Who can use this feature: Anyone on any plan.

Scores will be ingested with a 10 minutes delay to ensure there is enough time to process the request.

Introduction

Helicone’s scores API allows you to score your requests and experiments. You can use this feature to evaluate the performance of your prompts and compare different experiments and datasets. E.g., if you are building an image classification application, you might need a variety of scores to help you determine how accurate the outputs are compared to what you expect. For example, an image classification app might have one score that tells you how accurate the model classifies images into the correct categories, and another that measures the confidence level of the model’s predictions.

Example: Experiment scores.

Why Scores

Scoring request allows you:

  • Evaluate the performance of your prompts.
  • Compare the scores of different experiments and datasets.

We are currently not supporting autoscoring, but you can write your own logic and submit scores via our API.

Quick Start

Option 1: Using the Request Page

You can add scores to your requests directly from the request page:

Example: Adding scores on the request page.

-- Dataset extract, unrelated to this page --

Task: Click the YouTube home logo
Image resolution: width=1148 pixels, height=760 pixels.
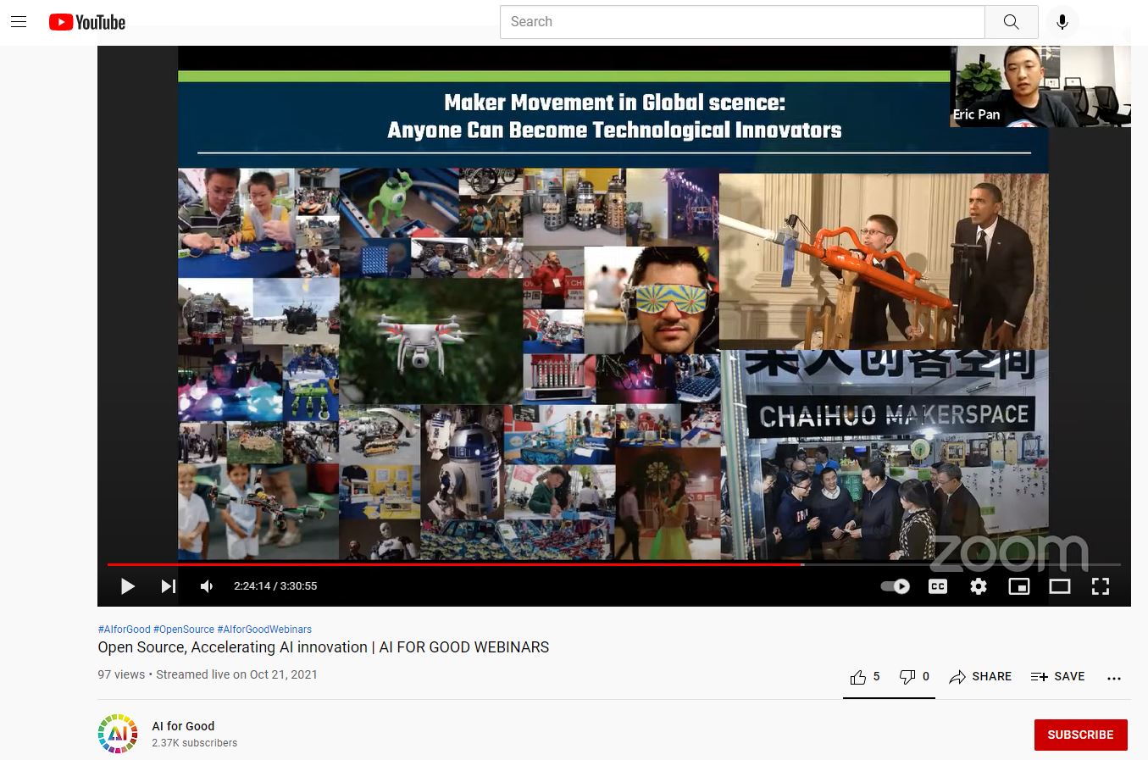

Option 2: Setting up your own Scoring Webhook

You can set up your own scoring webhook to score your requests. Here’s an example of how you can do this with Cloudflare Workers:

1

Deploy Worker

First, deploy Cloudflare Worker template by clicking the button above.

2

Create a Webhook

Create a webhook to be able receive request and response data create a webhook with your Scoring Worker URL.

3

Customize your scoring logic

You can can customize the scoring logic in the index.js file in your Scoring Worker.

// You can customize the scoring function below and add more scores as needed.
function calculateScore(data: HeliconeRequest): Record<string, number> {
  if (data.response_body) {
    return {
      vocabulary_diversity: calculateVocabularyDiversity(data.response_body),
      // Add more scores here
    };
  }

  return {};
}

Local Testing

If you want to test your scoring logic locally you’ll need to use wrangler secrets to add appropriate value for HELICONE_AUTH.

$ wrangler secret put HELICONE_AUTH

And run Scoring Webhook locally:

$ wrangler deploy